A University of California Davis professor found “evidence of a significant bias in the killing of unarmed Black Americans relative to unarmed White Americans, in that the probability of being Black, unarmed and shot by police is nearly 3.5 times the probability of being White, unarmed and shot by police on average.”
People still tend to think that just being a good person is enough to combat racism. But hear this: It’s not.
Last summer, Charleena Lyles, a pregnant mother, called to report a burglary at her Seattle apartment. With three of her four children inside the home, she was shot and killed by police officers for allegedly confronting them with a knife. Family members believed her race was a factor. They believed she was profiled.
The news of Lyles’ death shook me to my core. How could this happen in what I perceived as such a laid-back place like the Pacific Northwest? Call it naive, if you will. Or maybe it’s my young age—22—or that growing up in a mixed-race family I once bought into the post-racial myth.
But Seattle is full of racism as well as White progressives—many who consider themselves allies to people of color. Residents regularly hold marches in Westlake center to proclaim their wokeness. They put “Black Lives Matter” signs in their windows.
But if their allyship stops there, there will be no liberation for Black people.

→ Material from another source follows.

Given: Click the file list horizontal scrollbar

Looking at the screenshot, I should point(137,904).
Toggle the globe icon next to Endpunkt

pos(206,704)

Even in the age of Trumpism, people still tend to think that just being a good person is enough to combat racism. But hear this: It’s not. It takes recognizing the privilege you hold—whatever form it takes—and using it to eradicate centuries-old systems of oppression. Seek resources about what White allies can do for people of color and be proactive in your community.
Which brings me back to the racial profiling of a young Black woman trying to decide on a bagel while commuting to work. If you were there when it happened, would you have stepped up and said something?
You may ask why I didn’t stand up for myself. I’d like to blame it on the early hour and sleepiness, but that’s not the case. I turned around and left because I’ve become conditioned to hiding my anger, out of fear of being labeled the “angry Black woman.” But I have a right to be angry.
I did report it. I was given an apology and assurances about an investigation and racial sensitivity trainings. No one has followed up with me, and I haven’t stepped in the galley since.
Seattlites, predominantly White and good-hearted, we can do better.
Black people cannot and should not have to dismantle racism—or even confront racial profiling—alone.
My experience—although mild in comparison to those where people have been physically abused or killed—was a painful reminder that as a Black person, I’ll be judged by the color of my skin, and my character will continually be questioned, if not outright ignored. That is, until White people do more to interrupt racism in all the places it is. You don’t have to wait for another viral video or hashtag to take action—death and physical violence should not be the catalyst for acting.